▶ [Your objective]
A single number is the answer here: how many lines of the entries contain "will"?

━━━ Data supplied ━━━

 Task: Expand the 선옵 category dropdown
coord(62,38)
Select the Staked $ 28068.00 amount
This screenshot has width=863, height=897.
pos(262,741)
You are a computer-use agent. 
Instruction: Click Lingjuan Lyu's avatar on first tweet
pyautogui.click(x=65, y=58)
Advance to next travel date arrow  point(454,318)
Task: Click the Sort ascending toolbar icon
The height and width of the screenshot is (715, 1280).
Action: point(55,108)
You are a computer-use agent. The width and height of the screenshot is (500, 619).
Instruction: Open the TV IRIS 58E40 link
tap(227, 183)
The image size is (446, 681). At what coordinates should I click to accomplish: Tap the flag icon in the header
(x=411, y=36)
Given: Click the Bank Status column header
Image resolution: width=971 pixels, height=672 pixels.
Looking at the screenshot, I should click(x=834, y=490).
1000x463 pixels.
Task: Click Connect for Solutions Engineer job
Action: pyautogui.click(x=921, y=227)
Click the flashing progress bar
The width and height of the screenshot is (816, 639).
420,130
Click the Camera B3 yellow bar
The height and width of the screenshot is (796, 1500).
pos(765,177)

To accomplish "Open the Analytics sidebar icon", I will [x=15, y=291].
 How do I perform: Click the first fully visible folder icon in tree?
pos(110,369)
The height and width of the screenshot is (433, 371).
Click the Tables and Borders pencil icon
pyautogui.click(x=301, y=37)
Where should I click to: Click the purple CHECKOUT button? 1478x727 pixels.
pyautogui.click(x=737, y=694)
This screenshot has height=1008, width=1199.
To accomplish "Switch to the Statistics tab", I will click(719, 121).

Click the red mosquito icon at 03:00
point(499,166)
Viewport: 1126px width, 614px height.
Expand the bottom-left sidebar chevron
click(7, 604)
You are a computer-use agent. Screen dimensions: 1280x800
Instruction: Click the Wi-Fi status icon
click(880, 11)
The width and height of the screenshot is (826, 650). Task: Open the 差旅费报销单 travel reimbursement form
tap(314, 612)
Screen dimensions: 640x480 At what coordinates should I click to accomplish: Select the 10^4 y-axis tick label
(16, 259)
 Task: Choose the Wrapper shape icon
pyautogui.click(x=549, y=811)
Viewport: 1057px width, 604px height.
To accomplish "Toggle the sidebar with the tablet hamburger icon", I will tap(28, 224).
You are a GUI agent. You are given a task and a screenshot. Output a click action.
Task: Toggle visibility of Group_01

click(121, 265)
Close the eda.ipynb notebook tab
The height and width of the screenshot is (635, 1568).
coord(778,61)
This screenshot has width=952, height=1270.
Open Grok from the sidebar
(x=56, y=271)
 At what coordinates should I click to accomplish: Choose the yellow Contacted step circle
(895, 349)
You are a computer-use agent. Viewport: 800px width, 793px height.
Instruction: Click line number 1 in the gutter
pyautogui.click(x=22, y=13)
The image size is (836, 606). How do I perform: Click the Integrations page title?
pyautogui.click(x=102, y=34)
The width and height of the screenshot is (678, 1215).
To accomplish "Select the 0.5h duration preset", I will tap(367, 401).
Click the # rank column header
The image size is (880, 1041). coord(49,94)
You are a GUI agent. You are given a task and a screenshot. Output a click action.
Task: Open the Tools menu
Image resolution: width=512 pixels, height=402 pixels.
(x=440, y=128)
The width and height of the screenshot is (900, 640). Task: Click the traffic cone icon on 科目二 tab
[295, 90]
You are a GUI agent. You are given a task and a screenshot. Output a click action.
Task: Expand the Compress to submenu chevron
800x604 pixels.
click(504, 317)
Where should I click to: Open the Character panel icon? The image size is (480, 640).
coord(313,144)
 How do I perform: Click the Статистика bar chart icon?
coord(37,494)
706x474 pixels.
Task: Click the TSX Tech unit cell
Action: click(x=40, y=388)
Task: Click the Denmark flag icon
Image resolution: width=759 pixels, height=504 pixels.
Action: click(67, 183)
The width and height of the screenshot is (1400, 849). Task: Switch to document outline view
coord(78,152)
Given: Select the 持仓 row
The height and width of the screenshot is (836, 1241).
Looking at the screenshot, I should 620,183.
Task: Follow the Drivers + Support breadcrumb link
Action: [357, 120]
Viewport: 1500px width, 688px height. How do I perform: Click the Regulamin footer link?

━━━

▶ [Task result]
4